Engine with large amounts of ceramics

A ceramic engine is an internal combustion engine made from specially engineered ceramic materials. Ceramic engines allow for the compression and expansion of gases at extremely high temperatures without loss of heat or engine damage. Proof-of-concept ceramic engines were popularized by successful studies in the early 1980s and 1990s. Under controlled laboratory conditions, ceramic engines outperformed traditional metal engines in terms of weight, efficiency, and performance. All-ceramic engines were seen as the next advancement in future engine technology, but have not yet entered the automobile market because of manufacturing and economic problems.

== History ==
Research into more efficient diesel engines occurred after the 1970s energy crisis, resulting in a new market for fuel-efficient vehicles.

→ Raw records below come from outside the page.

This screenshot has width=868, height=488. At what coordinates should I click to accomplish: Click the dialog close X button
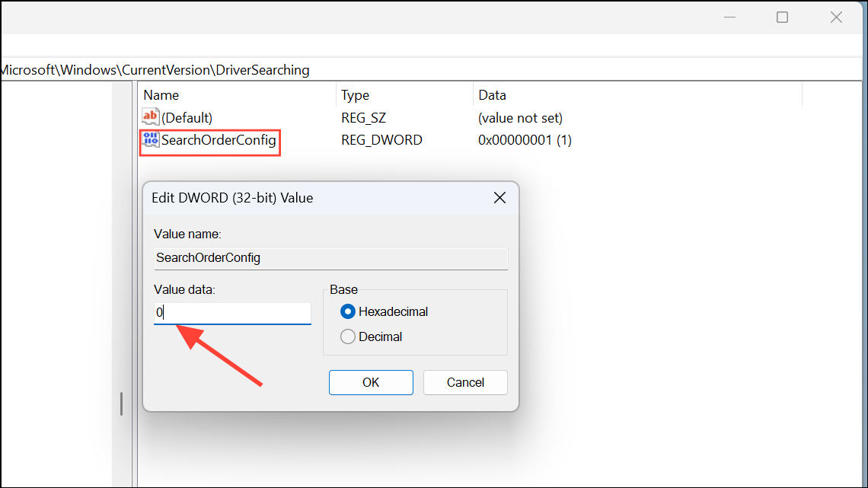pyautogui.click(x=500, y=197)
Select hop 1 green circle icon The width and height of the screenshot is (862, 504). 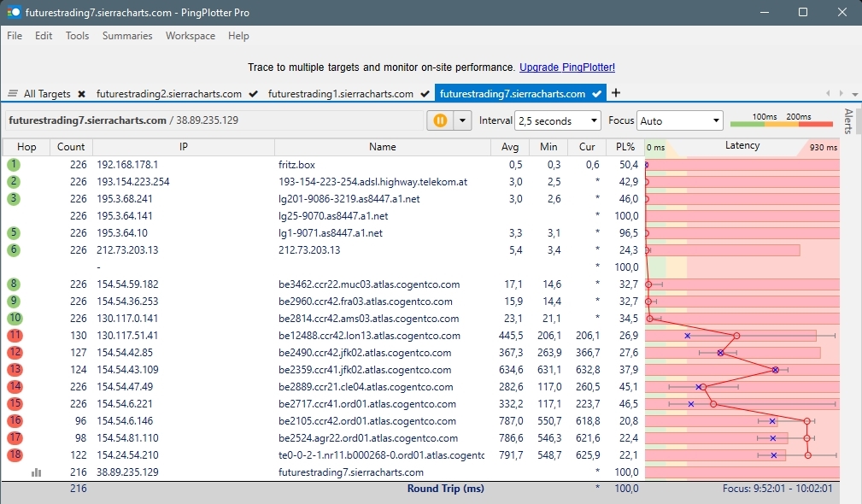[x=15, y=165]
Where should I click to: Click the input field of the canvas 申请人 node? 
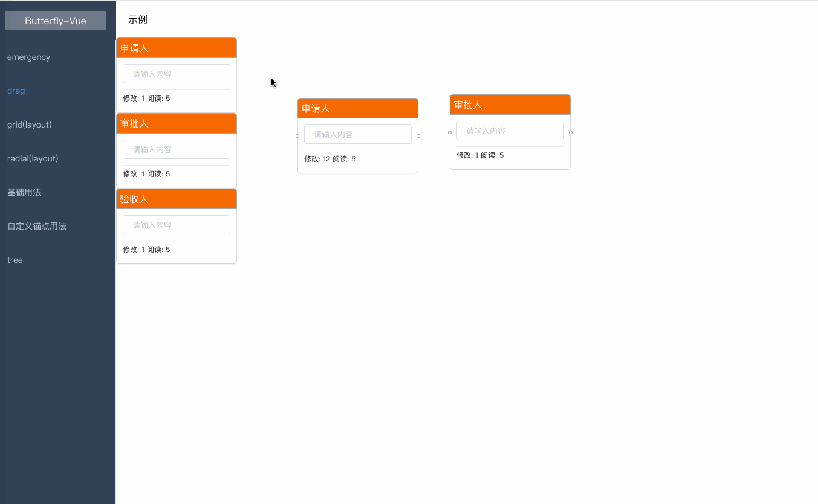[357, 134]
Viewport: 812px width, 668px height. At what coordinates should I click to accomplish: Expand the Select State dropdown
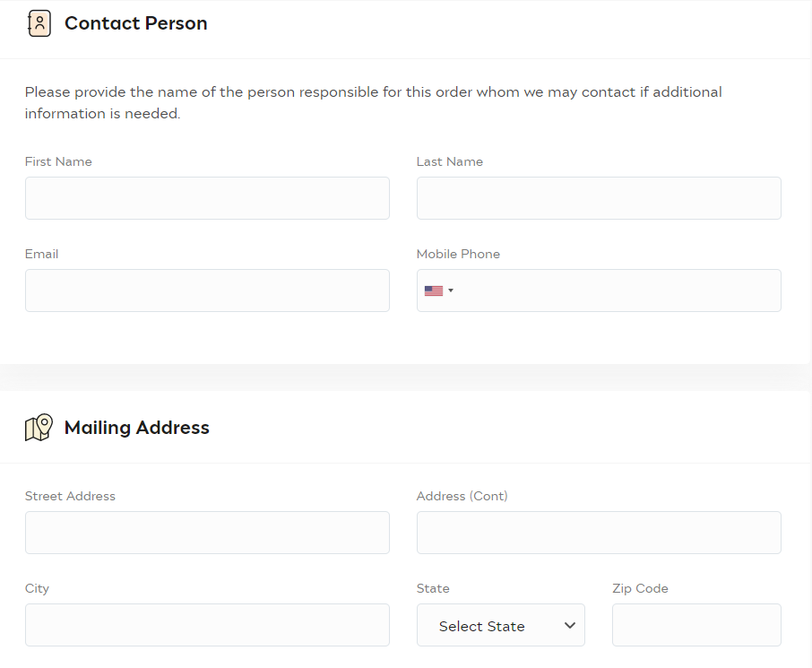coord(501,625)
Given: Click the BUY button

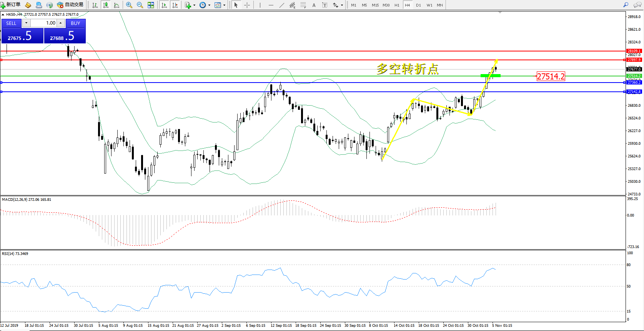Looking at the screenshot, I should 75,23.
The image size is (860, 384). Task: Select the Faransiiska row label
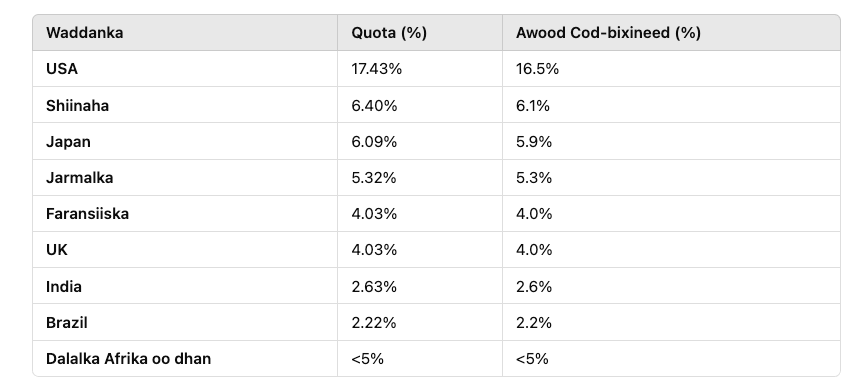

A newly developed gas turbine engine design promised high thermal efficiency, but needed a material that could withstand 2500 F temperatures. The high heat did not allow for readily available materials like metals, superalloys, and carbon composites to be used. As a result, government-funded research facilities in the United States, Japan, Germany, and the United Kingdom experimented with replacing metal with ceramics. Ceramics' high resistance to heat helped pave the way towards the first commercial use of gas turbine engines, the successes of which led to the idea of an all-ceramic engine.

Between 1985 and 1989, Nissan, in collaboration with NGK, produced the world's first ceramic turbocharger, later debuting this on the 1985 Fairlady Z 200ZR. Isuzu developed a diesel ceramic engine that used ceramic for the pistons, piston rings, and turbocharger wheels. Isuzu also developed an engine that used cylinder liners made of ceramic materials such as silicon nitride. Isuzu also used ceramics for the intake and exhaust valves, exhaust manifold, turbocharger housing, camshafts, heat insulation, and rocker arms.

Predictions for an adiabatic turbo-compound engine (a theoretical heat-efficient engine) were seen as plausible with the use of technical ceramic material. A 1987 technical paper by Roy Kamo predicted the mass production of such engines to occur in the year 2000. However, these predictions were made with the belief that ceramics would overcome "the design methodology, manufacturing process, machining cost, and mass production quality control needed for high volume production."

Currently, ceramic engines are not viable for mass production. Large parts, like the engine block, can be challenging to manufacture out of ceramics due to their brittleness and stiffness.

== Applications ==
In 1982, Isuzu tested a car with an all-ceramic engine near the Kinko Bay.

In 1988, Toyota introduced a ceramic engine into its Crown, as well as its GTV (Gas Turbine Vehicle) concept car.